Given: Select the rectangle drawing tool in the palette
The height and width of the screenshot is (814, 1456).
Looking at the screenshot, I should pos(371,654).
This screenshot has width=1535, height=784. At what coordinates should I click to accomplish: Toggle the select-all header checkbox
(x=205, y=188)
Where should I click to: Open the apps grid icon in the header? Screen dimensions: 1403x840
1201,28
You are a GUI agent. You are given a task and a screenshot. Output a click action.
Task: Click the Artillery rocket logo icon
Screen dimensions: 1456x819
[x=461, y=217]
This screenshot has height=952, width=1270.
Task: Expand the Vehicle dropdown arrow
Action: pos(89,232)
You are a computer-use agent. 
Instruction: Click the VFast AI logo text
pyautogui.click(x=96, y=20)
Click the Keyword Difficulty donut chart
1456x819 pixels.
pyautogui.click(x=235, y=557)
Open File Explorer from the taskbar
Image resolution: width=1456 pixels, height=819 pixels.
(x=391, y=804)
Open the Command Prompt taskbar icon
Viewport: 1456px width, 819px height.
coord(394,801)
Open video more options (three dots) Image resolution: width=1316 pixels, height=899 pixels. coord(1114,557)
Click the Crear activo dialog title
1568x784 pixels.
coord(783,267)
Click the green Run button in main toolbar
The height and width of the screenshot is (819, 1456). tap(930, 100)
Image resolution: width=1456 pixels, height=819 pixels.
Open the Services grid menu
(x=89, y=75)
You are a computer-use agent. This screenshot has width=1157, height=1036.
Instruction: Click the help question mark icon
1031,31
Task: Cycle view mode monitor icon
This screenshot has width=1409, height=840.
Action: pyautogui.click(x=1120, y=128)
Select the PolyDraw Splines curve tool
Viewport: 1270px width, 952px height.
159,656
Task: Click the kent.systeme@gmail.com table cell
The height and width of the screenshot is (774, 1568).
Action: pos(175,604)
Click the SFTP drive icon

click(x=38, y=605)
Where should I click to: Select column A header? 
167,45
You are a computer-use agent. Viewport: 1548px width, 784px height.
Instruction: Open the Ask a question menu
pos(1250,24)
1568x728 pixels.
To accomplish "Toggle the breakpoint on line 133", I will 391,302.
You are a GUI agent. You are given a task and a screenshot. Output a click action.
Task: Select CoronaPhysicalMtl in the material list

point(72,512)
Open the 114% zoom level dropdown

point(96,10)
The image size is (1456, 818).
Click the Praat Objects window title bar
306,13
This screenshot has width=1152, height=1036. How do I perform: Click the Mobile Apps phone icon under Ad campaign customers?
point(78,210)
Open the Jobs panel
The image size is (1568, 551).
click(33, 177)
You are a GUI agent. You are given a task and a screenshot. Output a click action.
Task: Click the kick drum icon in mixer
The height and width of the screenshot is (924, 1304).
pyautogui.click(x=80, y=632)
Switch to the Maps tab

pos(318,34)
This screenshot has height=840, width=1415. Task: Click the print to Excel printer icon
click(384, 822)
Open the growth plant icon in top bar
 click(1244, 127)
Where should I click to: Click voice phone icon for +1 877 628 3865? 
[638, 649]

________________

→ Task item: Above are the entries; copy out every line among them that contains the word "computer".

→ Response to the task:
You are a computer-use agent. 
You are a computer-use agent. This screenshot has width=1157, height=1036.
You are a computer-use agent. Viewport: 1548px width, 784px height.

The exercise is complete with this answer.